En adoptant le critère de l’achèvement de l’immeuble, le tribunal d’arrondissement de Luxembourg, dans un jugement du 14 février 1990 (Baggendorf / Friedrich) a qualifié de vente d’immeuble à construire la vente d’une maison partiellement achevée, un architecte ayant proposé d’en réaliser le parachèvement (op. cit, RAVARANI).

Un arrêt (Cour d’appel, Luxembourg, 15 octobre 1987, P. 27,188), se référant expressément aux travaux préparatoires de la loi du 28 décembre 1976, a précisé que, pour l’application de la législation spéciale, il est indifférent de savoir d’où provient le terrain et qu’au contraire, la loi s’applique au cas où le propriétaire s’adresse au constructeur uniquement pour faire élever la construction (op. cit. RAVARANI).

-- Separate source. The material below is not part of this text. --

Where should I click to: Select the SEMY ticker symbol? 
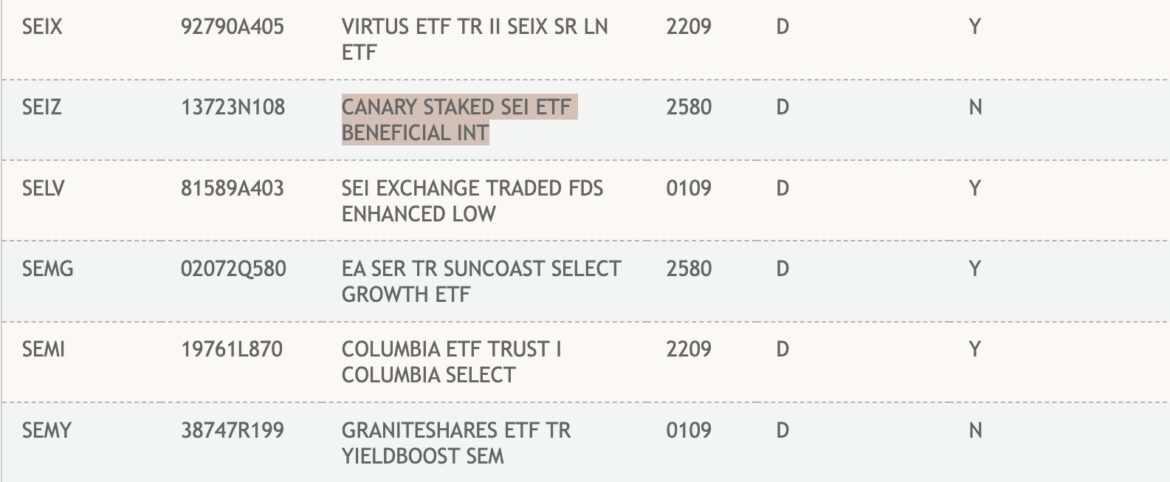pos(45,431)
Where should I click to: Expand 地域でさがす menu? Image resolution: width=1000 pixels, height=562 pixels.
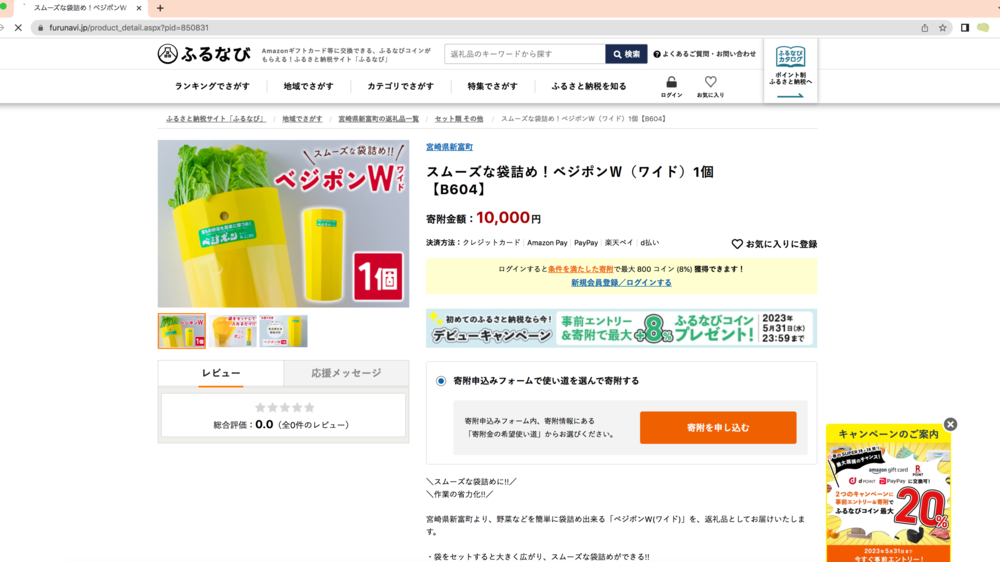tap(308, 87)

Par ailleurs, la garantie légale découlant des articles 1792 et 2270 du Code civil est transmise comme un accessoire de la chose en cas de revente :

« L’unanimité des auteurs et une jurisprudence constante décident que l’exercice de l’action en garantie décennale est attaché à la propriété de l’immeuble et accompagne en tant qu’accessoire la chose vendue. En conséquence, la créance de responsabilité décennale passe à l’acquéreur de l’immeuble et le maître de l’ouvrage qui a vendu l’immeuble n’a plus la qualité pour se prévaloir de la garantie décennale à moins qu’il ne soit assigné par son acquéreur ou subrogé dans les droits de ce dernier (cf. Rigaux, L’architecte, Le droit de la profession, n°786 ; A. Caston, La responsabilité des constructeurs, n°367, B. Soinne, La responsabilité des architectes et entrepreneurs après la réception des travaux, tome I, n°91, Jcl. sub. art. 1788 à 1794, fasc. 6, n°167 et ss. et les jurisprudences y citées) » (Cour d’Appel, Luxembourg, 18 décembre 1991, n°12.013 – cité dans Gaston VOGEL, Les Pandectes, Droit de la construction, ed. 2016).

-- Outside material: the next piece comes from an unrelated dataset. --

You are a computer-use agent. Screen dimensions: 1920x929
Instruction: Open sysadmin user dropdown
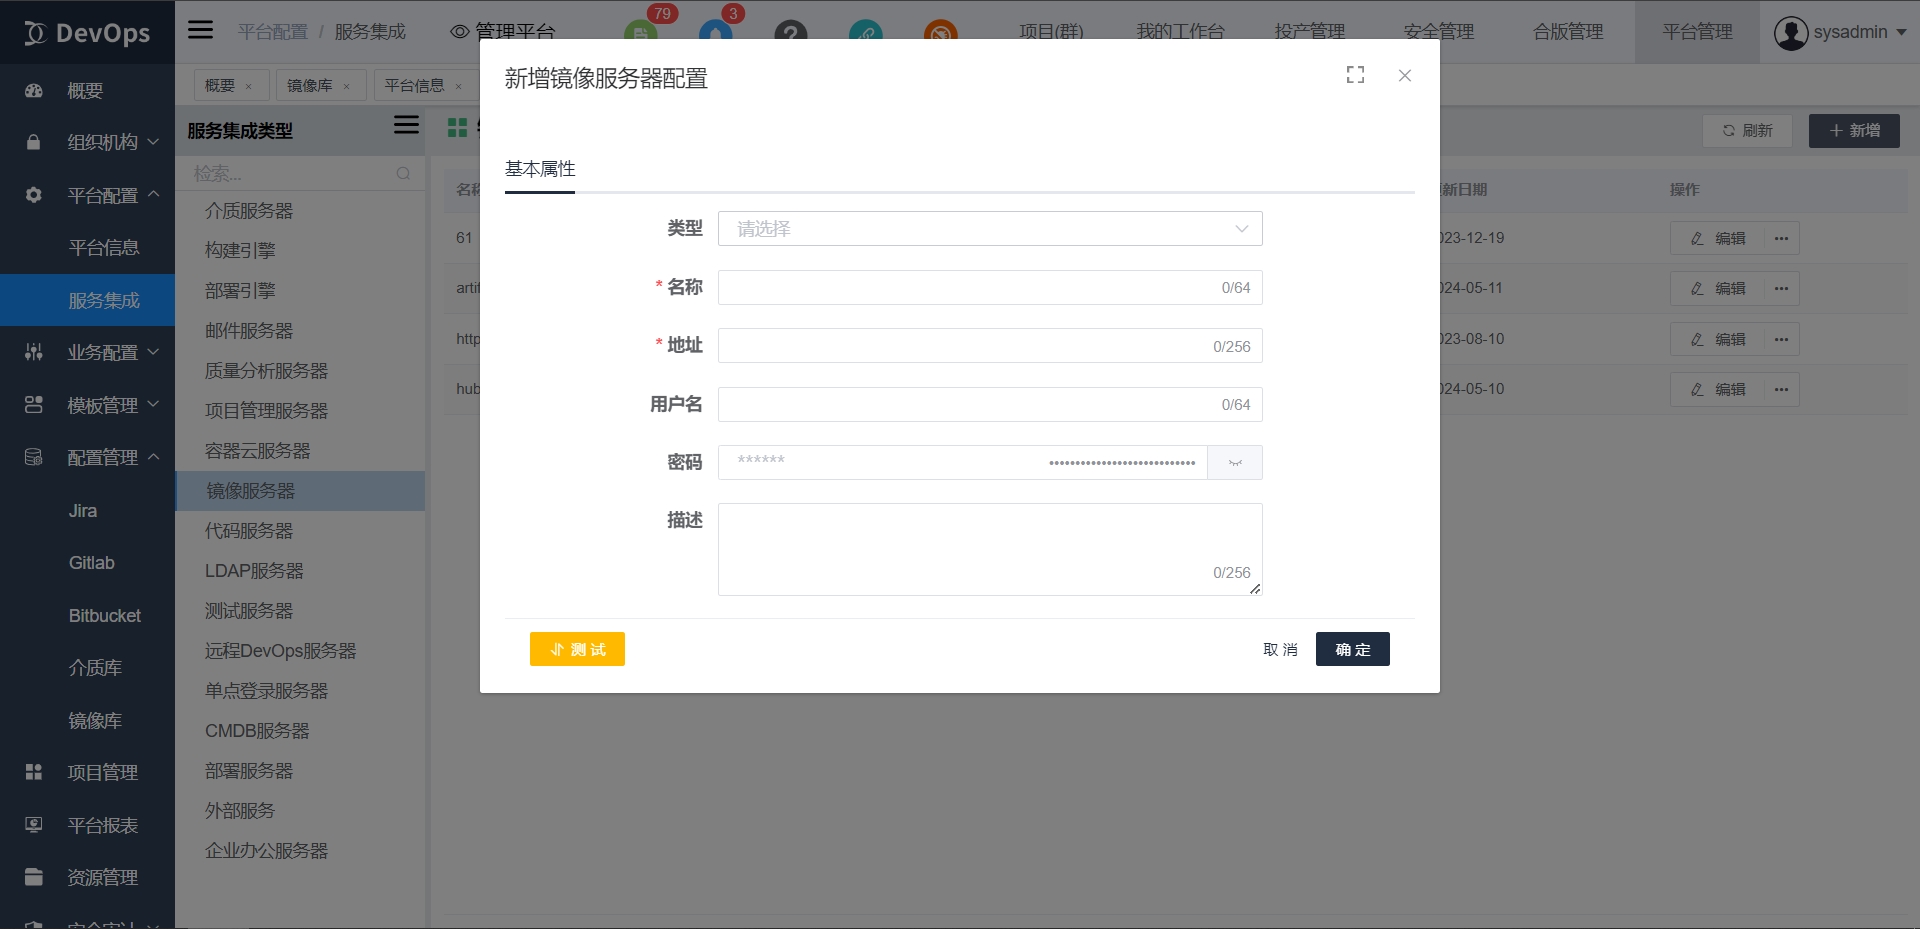1838,32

1.2 Distinction entre contrat d’entreprise de construction et vente

Il appartient aux juges de qualifier le contrat d’après son contenu réel, même si les parties l’ont qualifié de façon différente (Cour d’appel, Luxembourg, 12 avril 1978, Conrad / Dock et consorts; TA, Luxembourg, 19 mai 1980, Riga / ELTPP, et 20 décembre 1982, Kerngut / Posing; Cour d’appel, Luxembourg, 15 juillet 1986, Claude et Bleser / Rés. Europe, Cass. 9 juillet 1987, P. 27, 123 – jurisprudences citées dans RAVARANI, Tableau des délais d’action en matière des immeubles vendus et construits, Pasicrisie 28).

Une présomption de vente résulte de la « fourniture, par celui qui promet d’exécuter un travail, de ses plans, de ses matériaux et de son sol. Cette présomption est renforcée si l’acquéreur, prétendu maître de l’ouvrage, s’abs¬tient de traiter lui-même avec les corps de métier et s’il se contente pratique¬ment d’être en rapport avec le promoteur qui s’est engagé à se charger de toutes les formalités et démarches pour la réalisation de l’immeuble selon les devis et plans confectionnés par lui-même, le client n’ayant aucun pouvoir d’y apporter des modifications » (TA, Luxembourg, 18 mai 1980 et 20 décembre 1982, TA Luxembourg, 27 novembre 1985, op. cit. RAVARANI).

✍2. La garantie décennale : le « gros-ouvrage »

2.1 Notion de « gros-ouvrage »

La garantie décennale s’applique au « gros-ouvrage » (cf. article 2270 du Code civil). Il s’agit d’une garantie spécifiquement imposée aux professionnels de la construction par la loi. Elle est d’ordre public et toute clause particulière venant réduire le champ d’application de la garantie serait réputée nulle et non écrite (TA, Luxembourg, 23 décembre 1986, n°26.219).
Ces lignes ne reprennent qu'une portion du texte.